EXTRAHIERTER TEXT:
------------------------------------

21. Februar 2022
GESUNDHEIT

Leben ohne Kehlkopf – Wie ein an Krebs erkrankter Musiker sein Leben meistert

Dieter Lanser erkrankt mit 64 Jahren an Krebs. Doch er gibt nicht auf und kämpft sich in sein Leben zurück. Trotz einiger Rückschläge ist er heute fast so aktiv wie zuvor.

Das Bild zeigt Dieter Lanser beim Posaune spielen.
© privat

Ende 2019 ist Dieter Lansers Stimme etwas belegt. Eine Erkältung, denkt er. Dann, im Frühjahr 2020, nimmt er plötzlich stark ab und wird wegen eines Schwächeanfalls ins Krankenhaus eingeliefert. Bei der Untersuchung bricht er zusammen. Not-OP. Er wacht mit einem Luftröhrenschnitt wieder auf. Diagnose: Kehlkopfkrebs. In einer zweiten OP wird ihm der ganze Kehlkopf entfernt.

------------------------------------

DATENSÄTZE:
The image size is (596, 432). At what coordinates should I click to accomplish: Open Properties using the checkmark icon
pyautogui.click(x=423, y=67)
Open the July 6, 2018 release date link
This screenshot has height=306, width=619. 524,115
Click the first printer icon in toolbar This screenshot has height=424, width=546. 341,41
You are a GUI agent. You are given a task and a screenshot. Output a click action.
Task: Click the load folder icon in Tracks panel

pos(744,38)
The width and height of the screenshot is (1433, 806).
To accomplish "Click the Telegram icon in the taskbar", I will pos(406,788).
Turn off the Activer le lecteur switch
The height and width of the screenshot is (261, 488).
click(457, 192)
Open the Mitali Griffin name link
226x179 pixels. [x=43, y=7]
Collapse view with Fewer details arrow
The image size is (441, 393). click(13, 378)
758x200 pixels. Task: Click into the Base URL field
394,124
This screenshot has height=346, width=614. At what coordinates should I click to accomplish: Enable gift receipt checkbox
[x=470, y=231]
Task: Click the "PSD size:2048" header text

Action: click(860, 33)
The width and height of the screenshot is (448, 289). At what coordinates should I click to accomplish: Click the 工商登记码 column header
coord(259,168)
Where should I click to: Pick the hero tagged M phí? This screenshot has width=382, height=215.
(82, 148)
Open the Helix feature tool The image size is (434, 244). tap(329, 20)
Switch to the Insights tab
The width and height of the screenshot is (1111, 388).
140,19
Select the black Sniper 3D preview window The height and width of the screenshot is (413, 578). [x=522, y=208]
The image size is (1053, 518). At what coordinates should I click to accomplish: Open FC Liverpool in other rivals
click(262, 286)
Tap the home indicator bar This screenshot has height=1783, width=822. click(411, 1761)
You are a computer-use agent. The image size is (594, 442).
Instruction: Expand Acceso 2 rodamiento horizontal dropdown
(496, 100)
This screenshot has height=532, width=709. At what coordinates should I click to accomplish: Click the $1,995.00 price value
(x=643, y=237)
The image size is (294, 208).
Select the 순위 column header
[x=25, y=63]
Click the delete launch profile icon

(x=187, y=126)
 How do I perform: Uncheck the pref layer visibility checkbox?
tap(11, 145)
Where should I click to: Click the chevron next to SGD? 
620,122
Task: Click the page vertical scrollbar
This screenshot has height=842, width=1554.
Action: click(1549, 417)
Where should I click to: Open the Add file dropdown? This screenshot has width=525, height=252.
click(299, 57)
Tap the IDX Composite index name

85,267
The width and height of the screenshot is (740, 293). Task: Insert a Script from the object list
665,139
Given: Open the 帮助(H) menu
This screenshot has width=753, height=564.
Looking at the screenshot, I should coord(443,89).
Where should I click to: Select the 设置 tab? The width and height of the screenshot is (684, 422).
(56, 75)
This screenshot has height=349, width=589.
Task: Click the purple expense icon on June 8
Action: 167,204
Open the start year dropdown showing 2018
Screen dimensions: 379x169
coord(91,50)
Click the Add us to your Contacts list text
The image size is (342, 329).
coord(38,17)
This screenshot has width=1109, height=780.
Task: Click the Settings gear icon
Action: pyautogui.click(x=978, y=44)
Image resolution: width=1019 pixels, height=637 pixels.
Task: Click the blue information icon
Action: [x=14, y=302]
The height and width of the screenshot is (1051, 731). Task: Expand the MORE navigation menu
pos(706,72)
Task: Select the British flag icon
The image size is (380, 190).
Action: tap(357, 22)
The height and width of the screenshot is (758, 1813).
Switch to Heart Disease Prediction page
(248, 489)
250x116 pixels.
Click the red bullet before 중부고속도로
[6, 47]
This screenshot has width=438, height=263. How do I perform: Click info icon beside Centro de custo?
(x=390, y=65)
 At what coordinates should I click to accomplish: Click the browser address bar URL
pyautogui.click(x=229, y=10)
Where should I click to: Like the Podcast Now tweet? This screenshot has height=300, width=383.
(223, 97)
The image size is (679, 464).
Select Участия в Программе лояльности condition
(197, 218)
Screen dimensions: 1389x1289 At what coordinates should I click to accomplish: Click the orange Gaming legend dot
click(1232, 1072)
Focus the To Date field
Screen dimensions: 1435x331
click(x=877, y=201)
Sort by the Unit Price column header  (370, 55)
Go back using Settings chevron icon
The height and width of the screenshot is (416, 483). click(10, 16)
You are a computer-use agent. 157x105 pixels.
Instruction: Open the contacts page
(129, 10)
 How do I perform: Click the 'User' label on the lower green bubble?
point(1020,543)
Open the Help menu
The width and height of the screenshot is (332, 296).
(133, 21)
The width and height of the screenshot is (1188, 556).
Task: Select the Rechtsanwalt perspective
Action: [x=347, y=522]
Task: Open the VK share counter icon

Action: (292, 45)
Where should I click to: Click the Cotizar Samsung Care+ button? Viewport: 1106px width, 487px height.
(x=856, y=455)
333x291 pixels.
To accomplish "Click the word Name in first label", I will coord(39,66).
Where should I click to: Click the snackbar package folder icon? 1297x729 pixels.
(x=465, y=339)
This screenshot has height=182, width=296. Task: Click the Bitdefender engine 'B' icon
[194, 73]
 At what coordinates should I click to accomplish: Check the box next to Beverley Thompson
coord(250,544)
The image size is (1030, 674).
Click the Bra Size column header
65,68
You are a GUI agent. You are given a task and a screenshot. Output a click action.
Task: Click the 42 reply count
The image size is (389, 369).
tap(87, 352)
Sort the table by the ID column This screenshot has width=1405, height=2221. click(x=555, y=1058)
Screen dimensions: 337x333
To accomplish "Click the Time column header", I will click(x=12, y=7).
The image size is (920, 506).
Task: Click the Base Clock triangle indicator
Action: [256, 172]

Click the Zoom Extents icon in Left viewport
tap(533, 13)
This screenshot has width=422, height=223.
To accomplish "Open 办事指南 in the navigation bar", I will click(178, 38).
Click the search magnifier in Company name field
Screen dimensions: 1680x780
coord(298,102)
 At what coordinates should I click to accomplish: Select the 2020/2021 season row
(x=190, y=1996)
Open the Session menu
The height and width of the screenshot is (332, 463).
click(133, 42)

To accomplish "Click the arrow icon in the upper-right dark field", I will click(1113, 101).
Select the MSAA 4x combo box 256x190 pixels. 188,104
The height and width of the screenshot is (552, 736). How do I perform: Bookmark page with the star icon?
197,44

------------------------------------

AUFGABE 1:
Nenne alle Jahreszahlen, die im Text über Dieter Lanser vorkommen, in der Reihenfolge ihres Auftretens.
AUFGABE 2:
Gib den Abschnitt aus dem Text über Dieter Lanser unverändert aus, der mit den Worten „Dieter Lanser erkrankt“ beginnt und mit „ganze Kehlkopf entfernt.“ endet.

ERGEBNIS 1:
2022, 2019, 2020

ERGEBNIS 2:
Dieter Lanser erkrankt mit 64 Jahren an Krebs. Doch er gibt nicht auf und kämpft sich in sein Leben zurück. Trotz einiger Rückschläge ist er heute fast so aktiv wie zuvor.

Das Bild zeigt Dieter Lanser beim Posaune spielen.
© privat

Ende 2019 ist Dieter Lansers Stimme etwas belegt. Eine Erkältung, denkt er. Dann, im Frühjahr 2020, nimmt er plötzlich stark ab und wird wegen eines Schwächeanfalls ins Krankenhaus eingeliefert. Bei der Untersuchung bricht er zusammen. Not-OP. Er wacht mit einem Luftröhrenschnitt wieder auf. Diagnose: Kehlkopfkrebs. In einer zweiten OP wird ihm der ganze Kehlkopf entfernt.